С подносом я прошел к Центру Управления, где Джеронимо сидел, храня непривычно каменное выражение лица.
– Мне кажется, я больше никогда не смогу смеяться, – сказал он.
– Рад, что повеселил тебя. Бутерброд хочешь?
– Аппетита нет, – буркнул Джеронимо и показал мне экран смартфона.
Я узнал интерфейс «Telegram», который действительно каким-то чудом продолжал работать в постапокалиптическом мире. В качестве собеседника в чате значился Рикардо. Лишь одно сообщение я увидел. Фотография плохонького качества, на которой солдаты сгружали ящики с грузовых вездеходов на «ворота» базы.
«Ку-ку! – гласила подпись. – Ждите в гости, часа через три будем. Обнимашки!»

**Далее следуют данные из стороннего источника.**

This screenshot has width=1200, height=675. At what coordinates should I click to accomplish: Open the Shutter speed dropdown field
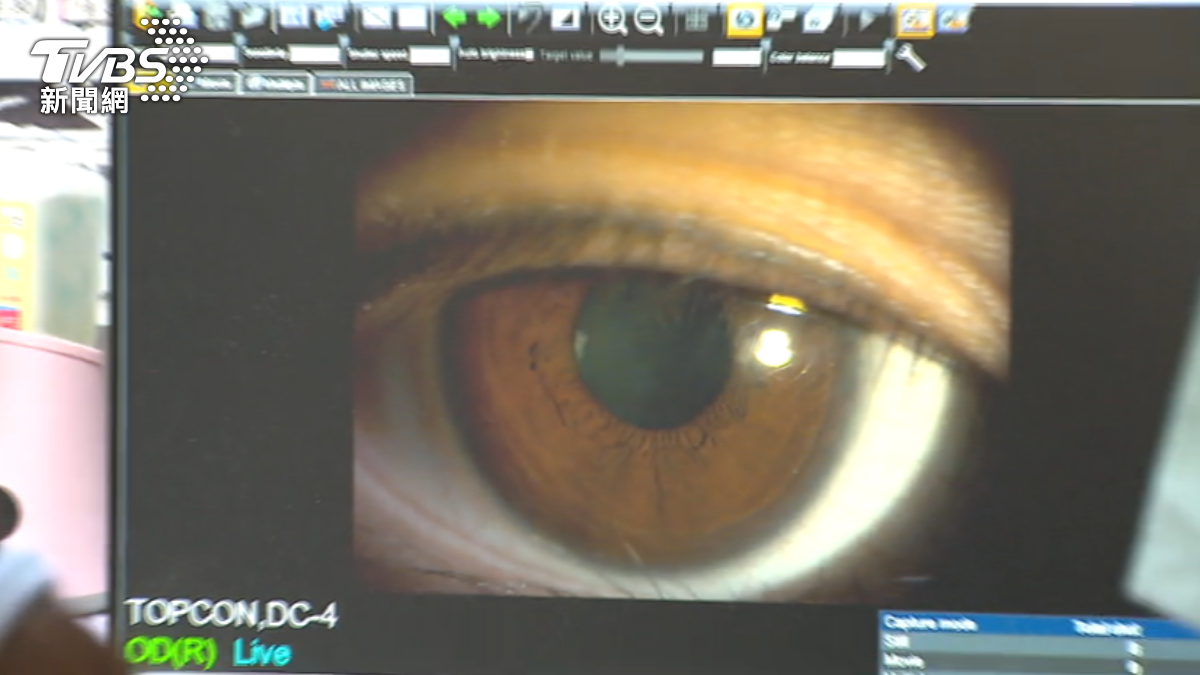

– Веронике пока не говорил, – мрачно сказал Джеронимо. – Думаешь, сто́ит?
– А как там твой макрос?
– Дает задержку в три четверти секунды, – поморщился Джеронимо. – Ну, через два часа, допустим, добьет до секунды. Но за секунду нам двадцать километров не пробежать.
– Даже если я буду петь?
– В особенности если ты будешь петь. Конечно, ещё будет зазор срабатывания в эту самую секунду, но он, думается, сократится очень быстро, система разумная, хоть и выжила из ума. А огнемет или граната обладают широким радиусом поражения, так что секунда там роли не сыграет.